### Texto do documento:
^^^^^^^^

Reviravolta no caso da paralisação dos estudos ambientais do complexo
hidrelétrico de Belo Monte, no Estado do Pará. A Comissão de Constituição e
Justiça (CCJ) da Câmara dos Deputados decidiu, ontem, por unanimidade, que
não é necessário que o Congresso Nacional autorize a realização dos estudos
do empreendimento e entendeu que não existe impedimento para a continuidade
dos trabalhos que estão sendo feitos pela Fundação de Amparo ao
Desenvolvimento da Pesquisa (Fadesp) da Universidade Federal do Pará (UFPA).

O parecer, dado em resposta a uma consulta feita pelo deputado federal
Anivaldo Vale (PSDB-PA), é terminativo (não precisa passar pelo plenário da
Casa) e contraria frontalmente a posição do Ministério Público Federal (MPF)
do Pará, que conseguiu paralisar as obras ao insistir na autorização do
Congresso. Na prática, a decisão deverá repercutir diretamente no Supremo
Tribunal Federal (STF), onde tramita uma ação impetrada pela União pedindo
liminar para dar continuidade à obra. O presidente do STF, ministro Marco
Aurélio Mello, havia determinado diligências. Se for seguida a tradição de
respeito aos limites de atuação dos Poderes da República, a decisão da CCJ
deverá enfraquecer, junto ao STF, a argumentação do MPF, chancelada pelo
procurador-geral, Geraldo Brindeiro. Isso porque os argumentos continuam a
ser pela necessidade de autorização do Congresso para a elaboração dos
estudos.

^^^^^^^^

Na notícia sobre Belo Monte, acima, encontre todas as siglas entre parênteses que vêm logo depois do nome por extenso de um órgão ou instituição. Escreva cada sigla com o nome correspondente.

^^^^^^^^

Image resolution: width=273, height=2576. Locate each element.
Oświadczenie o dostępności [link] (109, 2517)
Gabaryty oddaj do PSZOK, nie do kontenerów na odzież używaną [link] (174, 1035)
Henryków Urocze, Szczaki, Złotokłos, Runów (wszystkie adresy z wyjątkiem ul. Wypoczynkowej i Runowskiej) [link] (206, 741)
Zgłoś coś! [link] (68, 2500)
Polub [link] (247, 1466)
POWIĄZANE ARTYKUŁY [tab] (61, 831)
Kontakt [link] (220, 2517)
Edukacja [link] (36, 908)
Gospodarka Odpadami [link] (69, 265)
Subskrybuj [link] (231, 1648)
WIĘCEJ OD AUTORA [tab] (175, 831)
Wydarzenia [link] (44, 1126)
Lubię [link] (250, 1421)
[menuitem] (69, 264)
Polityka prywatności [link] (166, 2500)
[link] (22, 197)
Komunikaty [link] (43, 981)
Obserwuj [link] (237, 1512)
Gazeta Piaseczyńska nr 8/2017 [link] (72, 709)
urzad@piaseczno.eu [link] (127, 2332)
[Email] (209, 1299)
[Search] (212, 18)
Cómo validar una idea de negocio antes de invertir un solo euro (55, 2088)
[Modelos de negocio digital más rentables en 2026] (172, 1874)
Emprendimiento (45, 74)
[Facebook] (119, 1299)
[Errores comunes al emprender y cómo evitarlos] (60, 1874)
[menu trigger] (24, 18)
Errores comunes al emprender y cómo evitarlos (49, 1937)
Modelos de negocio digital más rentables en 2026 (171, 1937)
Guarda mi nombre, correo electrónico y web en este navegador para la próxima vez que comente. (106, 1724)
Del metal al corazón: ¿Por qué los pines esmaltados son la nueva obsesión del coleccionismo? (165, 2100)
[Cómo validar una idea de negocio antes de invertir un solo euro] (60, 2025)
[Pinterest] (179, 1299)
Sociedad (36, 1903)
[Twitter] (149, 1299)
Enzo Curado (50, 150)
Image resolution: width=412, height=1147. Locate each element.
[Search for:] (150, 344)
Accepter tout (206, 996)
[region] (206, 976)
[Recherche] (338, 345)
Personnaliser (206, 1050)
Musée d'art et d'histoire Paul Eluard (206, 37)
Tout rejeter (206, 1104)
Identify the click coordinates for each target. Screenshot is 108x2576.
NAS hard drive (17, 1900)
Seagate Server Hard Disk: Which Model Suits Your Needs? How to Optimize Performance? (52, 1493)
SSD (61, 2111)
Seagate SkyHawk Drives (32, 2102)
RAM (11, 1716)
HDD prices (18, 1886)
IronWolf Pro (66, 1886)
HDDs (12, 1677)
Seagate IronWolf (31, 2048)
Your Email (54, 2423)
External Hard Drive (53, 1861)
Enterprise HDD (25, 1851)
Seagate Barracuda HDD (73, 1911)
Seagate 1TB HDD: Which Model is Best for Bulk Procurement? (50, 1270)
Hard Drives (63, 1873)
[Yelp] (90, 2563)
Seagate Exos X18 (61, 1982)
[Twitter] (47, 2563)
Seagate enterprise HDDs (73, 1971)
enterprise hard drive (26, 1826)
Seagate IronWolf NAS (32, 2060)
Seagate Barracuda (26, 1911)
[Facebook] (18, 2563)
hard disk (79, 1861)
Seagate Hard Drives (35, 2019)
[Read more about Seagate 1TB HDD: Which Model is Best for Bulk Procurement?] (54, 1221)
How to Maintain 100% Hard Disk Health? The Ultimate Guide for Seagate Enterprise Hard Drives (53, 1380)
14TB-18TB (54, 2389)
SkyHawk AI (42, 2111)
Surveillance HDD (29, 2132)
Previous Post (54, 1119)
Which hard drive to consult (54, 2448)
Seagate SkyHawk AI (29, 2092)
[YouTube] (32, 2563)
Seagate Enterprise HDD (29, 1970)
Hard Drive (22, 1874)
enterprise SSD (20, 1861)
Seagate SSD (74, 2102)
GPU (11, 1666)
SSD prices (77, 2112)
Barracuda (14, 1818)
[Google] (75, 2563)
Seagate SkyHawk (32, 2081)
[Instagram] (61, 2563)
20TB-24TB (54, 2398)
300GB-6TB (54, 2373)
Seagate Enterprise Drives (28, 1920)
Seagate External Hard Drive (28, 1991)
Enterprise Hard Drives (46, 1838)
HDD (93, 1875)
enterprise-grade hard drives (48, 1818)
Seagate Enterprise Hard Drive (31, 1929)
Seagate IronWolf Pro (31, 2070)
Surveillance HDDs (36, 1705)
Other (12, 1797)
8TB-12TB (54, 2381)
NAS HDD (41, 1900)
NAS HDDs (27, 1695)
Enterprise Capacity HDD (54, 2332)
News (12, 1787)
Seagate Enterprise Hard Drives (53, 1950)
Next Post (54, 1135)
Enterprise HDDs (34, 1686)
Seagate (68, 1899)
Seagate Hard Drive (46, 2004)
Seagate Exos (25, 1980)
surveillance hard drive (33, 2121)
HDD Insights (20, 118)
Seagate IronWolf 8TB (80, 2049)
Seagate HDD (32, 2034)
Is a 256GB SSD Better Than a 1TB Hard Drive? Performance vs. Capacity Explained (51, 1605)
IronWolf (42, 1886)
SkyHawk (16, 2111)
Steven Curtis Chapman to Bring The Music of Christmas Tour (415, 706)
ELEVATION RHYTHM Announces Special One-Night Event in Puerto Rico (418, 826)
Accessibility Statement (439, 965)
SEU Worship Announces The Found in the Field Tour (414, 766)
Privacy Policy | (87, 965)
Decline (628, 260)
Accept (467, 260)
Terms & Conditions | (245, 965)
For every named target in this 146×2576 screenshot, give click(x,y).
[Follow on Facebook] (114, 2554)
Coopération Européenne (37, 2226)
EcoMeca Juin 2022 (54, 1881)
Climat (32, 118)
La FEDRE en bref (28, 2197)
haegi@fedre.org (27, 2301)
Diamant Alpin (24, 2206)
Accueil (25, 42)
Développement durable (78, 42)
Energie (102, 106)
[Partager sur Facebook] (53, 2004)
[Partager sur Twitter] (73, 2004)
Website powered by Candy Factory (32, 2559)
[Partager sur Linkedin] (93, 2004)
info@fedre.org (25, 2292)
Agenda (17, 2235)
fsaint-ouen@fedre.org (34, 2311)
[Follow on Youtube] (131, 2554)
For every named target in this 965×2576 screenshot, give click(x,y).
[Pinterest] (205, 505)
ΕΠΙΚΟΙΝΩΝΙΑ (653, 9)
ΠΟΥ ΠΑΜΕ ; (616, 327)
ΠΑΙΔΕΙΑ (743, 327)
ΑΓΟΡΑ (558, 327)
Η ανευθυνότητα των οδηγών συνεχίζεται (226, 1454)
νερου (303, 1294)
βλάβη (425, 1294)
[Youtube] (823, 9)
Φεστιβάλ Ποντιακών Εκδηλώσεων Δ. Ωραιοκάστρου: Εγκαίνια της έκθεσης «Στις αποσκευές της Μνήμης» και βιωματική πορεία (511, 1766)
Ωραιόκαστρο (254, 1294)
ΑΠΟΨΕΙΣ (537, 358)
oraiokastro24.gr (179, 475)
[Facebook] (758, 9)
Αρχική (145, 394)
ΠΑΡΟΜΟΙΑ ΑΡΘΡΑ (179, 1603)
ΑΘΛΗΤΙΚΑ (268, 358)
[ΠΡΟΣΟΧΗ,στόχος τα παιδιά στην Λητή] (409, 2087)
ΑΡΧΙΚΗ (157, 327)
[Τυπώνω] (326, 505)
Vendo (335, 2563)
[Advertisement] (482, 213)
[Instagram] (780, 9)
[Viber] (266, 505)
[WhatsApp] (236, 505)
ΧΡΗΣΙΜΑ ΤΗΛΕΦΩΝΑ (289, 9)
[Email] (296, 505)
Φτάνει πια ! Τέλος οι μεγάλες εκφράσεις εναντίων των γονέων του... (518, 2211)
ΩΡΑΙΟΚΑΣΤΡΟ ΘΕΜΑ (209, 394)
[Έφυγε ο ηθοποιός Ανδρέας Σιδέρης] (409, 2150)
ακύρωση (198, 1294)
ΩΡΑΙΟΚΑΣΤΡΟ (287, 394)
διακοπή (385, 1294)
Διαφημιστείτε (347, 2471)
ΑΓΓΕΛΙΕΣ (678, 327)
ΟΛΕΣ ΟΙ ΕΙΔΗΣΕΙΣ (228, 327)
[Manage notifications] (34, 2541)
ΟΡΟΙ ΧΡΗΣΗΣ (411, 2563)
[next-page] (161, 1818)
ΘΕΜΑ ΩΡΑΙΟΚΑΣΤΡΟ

^^^^^^^^

### Solução do exercício:
- CCJ: Comissão de Constituição e Justiça
- Fadesp: Fundação de Amparo ao Desenvolvimento da Pesquisa
- UFPA: Universidade Federal do Pará
- MPF: Ministério Público Federal
- STF: Supremo Tribunal Federal